La lentezza nell'esecuzione della prestazione lavorativa costituisce un valido motivo di licenziamento

di Marina Crisafi - Inutile sostenere che fare le cose con lentezza significa essere più precisi, o appigliarsi ai motti popolari, come "chi va piano, va sano e va lontano": se si è lenti e flemmatici sul lavoro il rischio è essere licenziati. A confermarlo è una recente sentenza della Corte d'Appello di Genova (sezione lavoro n. 108 del 15 marzo 2016) che ha ritenuto corretta la massima sanzione disciplinare inflitta da una società nei confronti di un proprio operaio. L'uomo già sanzionato in passato per l'eccessiva lentezza, aveva impiegato oltre 3 ore e mezza di tempo nell'arco di un'intera settimana per eseguire un'attività di montaggio di parti magnetiche di un trasformatore. Attività che normalmente un operario con una esperienza analoga avrebbe dovuto eseguire in poco più di mezz'ora. Per il giudice genovese, dunque, la voluta lentezza o la negligenza nell'esecuzione della prestazione di lavoro rappresentano un valido motivo di licenziamento, a maggior ragione se il dipendente è stato in passato sanzionato per un comportamento simile.

Tale condotta infatti è in grado di spezzare quel vincolo fiduciario che deve invece sussistere sempre con il datore di lavoro.

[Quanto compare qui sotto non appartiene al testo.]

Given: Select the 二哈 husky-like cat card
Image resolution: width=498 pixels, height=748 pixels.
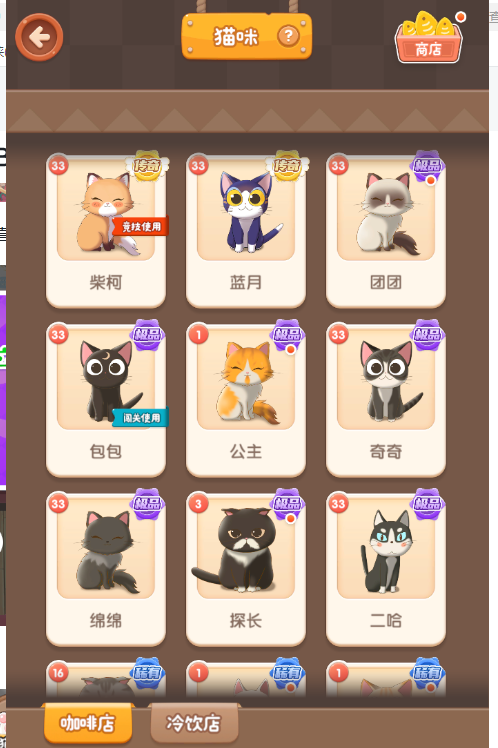Looking at the screenshot, I should click(x=386, y=569).

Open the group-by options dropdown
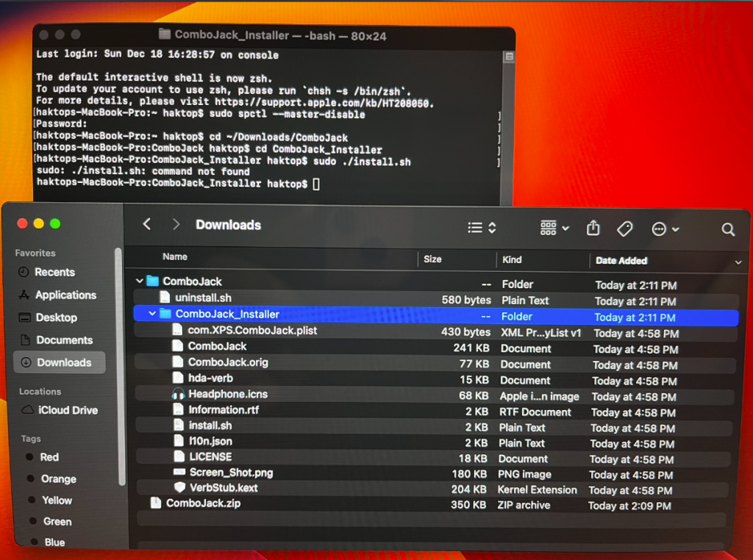click(554, 229)
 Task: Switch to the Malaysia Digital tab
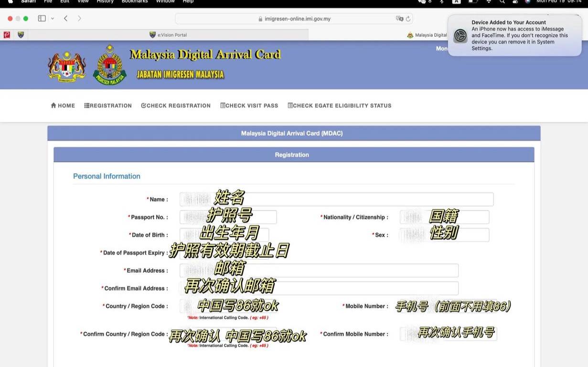click(427, 35)
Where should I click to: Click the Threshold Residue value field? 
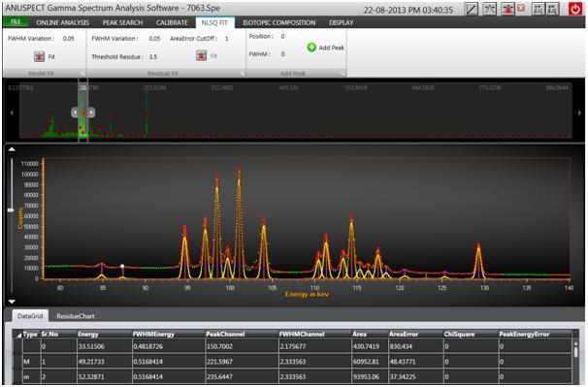tap(153, 56)
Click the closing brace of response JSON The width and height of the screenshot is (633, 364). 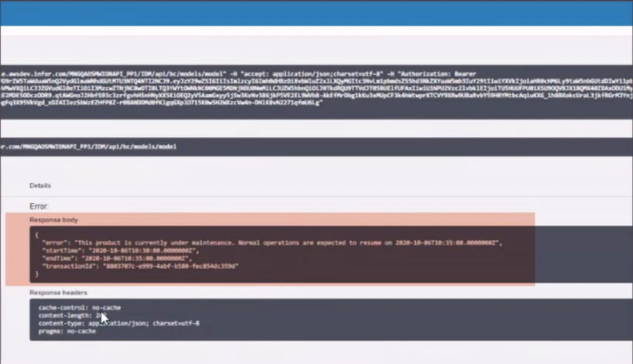point(37,273)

La decisione della corte ligure del resto trova conferma anche nella giurisprudenza di legittimità. La Cassazione, infatti, in una sentenza di qualche tempo fa (la n. 23172/2013) ha confermato il licenziamento per giusta causa nei confronti di un dipendente flemmatico nell'attività lavorativa e con predisposizione all'insubordinazione.

La lentezza nello svolgere le mansioni assegnate e la bassa produttività (oltre alla scarsa collaborazione con i colleghi) sono stati ritenuti comportamenti abbastanza gravi da giustificare il licenziamento.